Submitted by Bill Miller on Monday, 28 January 2008 10 Comments

 

One of the difficulties I have with the Agile software methodologies and its proponents is that they go to far.  They are often susceptible to hyperbole while hawking their methodology like used car salesmen.   Their embracing of the practice of refactoring is one example of this.

Of course, we should refactor, but refactoring isn’t a design methodology,  it isn’t a way to be agile, and it doesn’t help deliver software faster.  Refactoring as advocated by the Agile processes is essentially a design methodology.  A team following Agile arrives at an optimal design and implementation via a series of iterations and refactoring efforts.  Refactoring as a design methodology is incompatible with the Agile goals of delivering faster and accommodating change anytime in the project life-cycle.

Refactoring is necessary, the Agile proponents say, because it is impossible to know enough about the system up front to arrive at a good enough up front design.  In fact, Agile is in part a reaction to the Big Up Front Design approach embraced by Waterfall adherents.  The Agile camp has essentially given up on the goal of arriving at an optimal up front design and instead relies on refactoring at every iteration until an optimal design is achieved.
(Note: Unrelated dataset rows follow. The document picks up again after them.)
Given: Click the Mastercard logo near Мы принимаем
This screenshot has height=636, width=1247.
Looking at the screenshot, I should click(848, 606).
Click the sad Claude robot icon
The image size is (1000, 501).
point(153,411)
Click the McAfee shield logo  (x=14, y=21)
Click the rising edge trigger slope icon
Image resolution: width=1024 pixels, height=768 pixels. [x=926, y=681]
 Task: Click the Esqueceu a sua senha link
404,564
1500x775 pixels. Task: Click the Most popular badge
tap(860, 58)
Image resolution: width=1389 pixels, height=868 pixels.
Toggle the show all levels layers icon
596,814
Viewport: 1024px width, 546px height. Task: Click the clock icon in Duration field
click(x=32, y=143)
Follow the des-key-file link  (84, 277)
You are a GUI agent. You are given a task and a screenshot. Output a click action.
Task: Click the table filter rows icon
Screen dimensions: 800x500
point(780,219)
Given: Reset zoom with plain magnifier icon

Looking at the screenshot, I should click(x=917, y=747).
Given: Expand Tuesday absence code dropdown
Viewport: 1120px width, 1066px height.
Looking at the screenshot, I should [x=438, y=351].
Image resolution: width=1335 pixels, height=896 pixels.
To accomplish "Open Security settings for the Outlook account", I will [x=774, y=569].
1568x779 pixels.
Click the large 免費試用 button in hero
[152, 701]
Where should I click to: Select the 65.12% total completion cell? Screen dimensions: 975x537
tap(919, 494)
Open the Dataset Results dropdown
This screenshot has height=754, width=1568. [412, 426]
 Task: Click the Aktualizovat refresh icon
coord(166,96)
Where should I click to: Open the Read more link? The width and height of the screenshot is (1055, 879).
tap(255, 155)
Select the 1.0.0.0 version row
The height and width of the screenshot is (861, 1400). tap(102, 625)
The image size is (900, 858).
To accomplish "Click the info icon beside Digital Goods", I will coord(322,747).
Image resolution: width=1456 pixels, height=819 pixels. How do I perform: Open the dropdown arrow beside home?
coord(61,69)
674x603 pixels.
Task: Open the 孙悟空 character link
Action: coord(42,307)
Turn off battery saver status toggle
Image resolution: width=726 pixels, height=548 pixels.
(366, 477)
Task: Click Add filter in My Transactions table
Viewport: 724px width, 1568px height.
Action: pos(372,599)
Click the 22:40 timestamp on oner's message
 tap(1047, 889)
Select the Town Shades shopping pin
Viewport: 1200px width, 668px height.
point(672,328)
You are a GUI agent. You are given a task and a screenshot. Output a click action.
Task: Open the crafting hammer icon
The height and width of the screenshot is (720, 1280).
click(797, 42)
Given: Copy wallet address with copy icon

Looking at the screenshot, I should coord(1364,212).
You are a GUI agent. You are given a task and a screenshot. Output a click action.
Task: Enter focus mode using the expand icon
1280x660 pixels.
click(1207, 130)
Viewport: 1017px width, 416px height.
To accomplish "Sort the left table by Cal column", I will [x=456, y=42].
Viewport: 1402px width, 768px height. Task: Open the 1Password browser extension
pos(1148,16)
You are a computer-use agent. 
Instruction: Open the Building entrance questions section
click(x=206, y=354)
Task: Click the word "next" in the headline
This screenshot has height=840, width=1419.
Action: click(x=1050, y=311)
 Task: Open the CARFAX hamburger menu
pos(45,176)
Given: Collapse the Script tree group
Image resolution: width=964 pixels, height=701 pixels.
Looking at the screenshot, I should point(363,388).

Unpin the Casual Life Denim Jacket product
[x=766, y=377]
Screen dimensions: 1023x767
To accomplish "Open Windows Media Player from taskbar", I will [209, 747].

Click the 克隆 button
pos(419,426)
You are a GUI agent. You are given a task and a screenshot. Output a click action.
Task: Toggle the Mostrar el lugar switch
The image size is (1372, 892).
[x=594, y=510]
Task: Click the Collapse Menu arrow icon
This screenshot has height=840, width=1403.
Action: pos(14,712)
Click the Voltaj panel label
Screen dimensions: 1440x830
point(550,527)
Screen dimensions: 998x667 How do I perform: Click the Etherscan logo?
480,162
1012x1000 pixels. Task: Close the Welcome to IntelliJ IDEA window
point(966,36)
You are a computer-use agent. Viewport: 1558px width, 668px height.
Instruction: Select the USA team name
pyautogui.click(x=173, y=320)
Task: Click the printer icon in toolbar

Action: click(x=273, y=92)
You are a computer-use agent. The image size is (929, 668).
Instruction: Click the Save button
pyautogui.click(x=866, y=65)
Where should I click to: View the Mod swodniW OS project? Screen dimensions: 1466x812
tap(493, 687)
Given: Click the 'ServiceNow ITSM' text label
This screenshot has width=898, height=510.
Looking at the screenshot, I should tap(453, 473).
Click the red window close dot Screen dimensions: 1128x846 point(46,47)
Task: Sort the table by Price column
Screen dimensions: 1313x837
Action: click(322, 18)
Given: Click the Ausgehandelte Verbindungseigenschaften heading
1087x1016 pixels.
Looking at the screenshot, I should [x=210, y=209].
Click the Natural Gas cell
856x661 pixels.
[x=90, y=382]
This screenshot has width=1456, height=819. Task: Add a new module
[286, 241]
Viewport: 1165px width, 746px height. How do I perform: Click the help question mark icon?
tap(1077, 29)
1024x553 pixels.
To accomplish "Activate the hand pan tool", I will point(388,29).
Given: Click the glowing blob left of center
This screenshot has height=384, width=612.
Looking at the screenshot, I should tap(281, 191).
Let’s think about this approach for a moment.  There is a cost — maybe even significant cost — associated with refactoring.   It squanders time away from the schedule that can better be spent developing new features. 

While refactoring is change, it isn’t the agile change that was intended: it’s change that involves redoing work that essentially delivers no new features to the customer.   This rework is encouraged to be repeated multiple times throughout the product life-cycle. 

It costs time and money to constantly rework code while stealing time and resources from delivering additional value to the customer.  Further, with each refactoring effort the code base is destabilized adding new defects and temporarily lowering quality of the software that was already tested and delivered to customers.

One would believe that an approach with the goal of being agile would attempt to minimize the amount of refactoring, but they don’t: they encourage it.  It is a mistaken belief of the Agile proponents that it is impossible to arrive at an elegant, orthogonal, extensible design up front.  My experience is that it is possible to arrive at an optimal design up front, and when you do, the benefits to the product are immense.  Benefits include accelerated time to market, high levels of quality, and shorter learning curves for new employees and lower costs over the product lifetime.

Orthogonality is a characteristic of a good design and even a good process.  The assembly line process had its birth in the auto industry, yet it has been applied successfully to a myriad of industries, demonstrating its orthogonality.  When a design or process is orthogonal it isn’t confined to a small domain of applicability.  If you’ve ever worked as a cook in McDonalds, you would have witnessed assembly line practices successfully at work.   The Waterfall software life-cycle is another example of the assembly line process successfully at work.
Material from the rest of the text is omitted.